General, administrative, and marketing expenses in the full year of 2006 were $41.5 million compared to $53.2 million in the full year of 2005. General, administrative, and marketing expenses for the full year of 2006 included a net $2.1 million gain from the settlement of insurance coverage disputes, a $1.6 million charge for stock based compensation, a $784,000 gain related to the adjustment of reserves for product liability losses, and a $448,000 charge related to post employment benefits. General, administrative, and marketing for the full year of 2005 included an $11.6 million charge for the settlement of the shareholder class action lawsuit, an $851,000 charge related to post-employment benefits, a $285,000 charge for stock-based compensation and a $961,000 benefit related to the adjustment of reserves for product liability and other legal losses.

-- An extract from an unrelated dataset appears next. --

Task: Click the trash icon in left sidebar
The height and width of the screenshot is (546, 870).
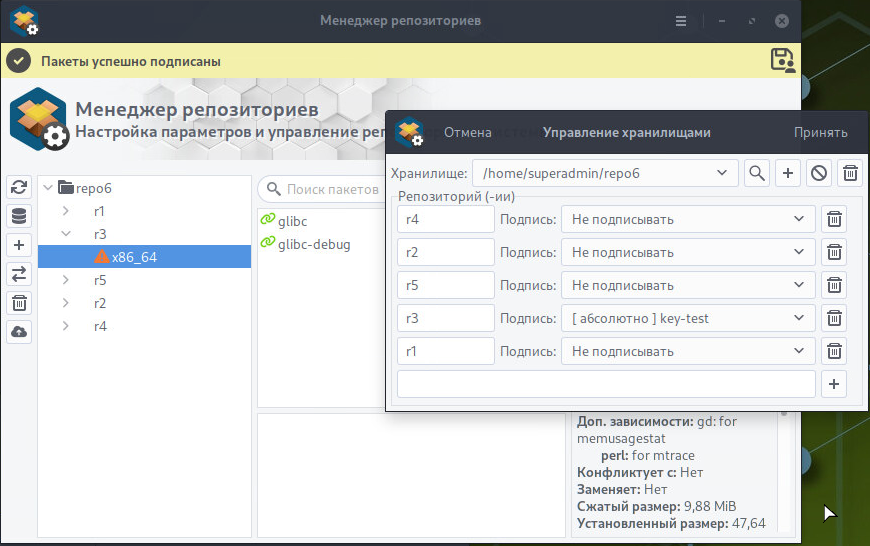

R&D expenses were $975,000 and $980,000 in the fourth quarters of 2006 and 2005, respectively. R&D expenses were $3.5 million and $3.7 million in the full year of 2006 and 2005, respectively.

As of February 16, 2007, the Company had $9.3 million in cash, cash equivalents, marketable securities (at market), and restricted securities.


2007 Guidance

The Company expects annual product and tissue processing revenues for the full year of 2007 to be between $89.0 million and $92.0 million, exceeding the company’s previous record of $87.7 million recorded in 2002. The Company expects tissue processing revenues between $45.0 million and $47.0 million, and BioGlue revenues between $43.0 million and $44.0 million for the full year of 2007.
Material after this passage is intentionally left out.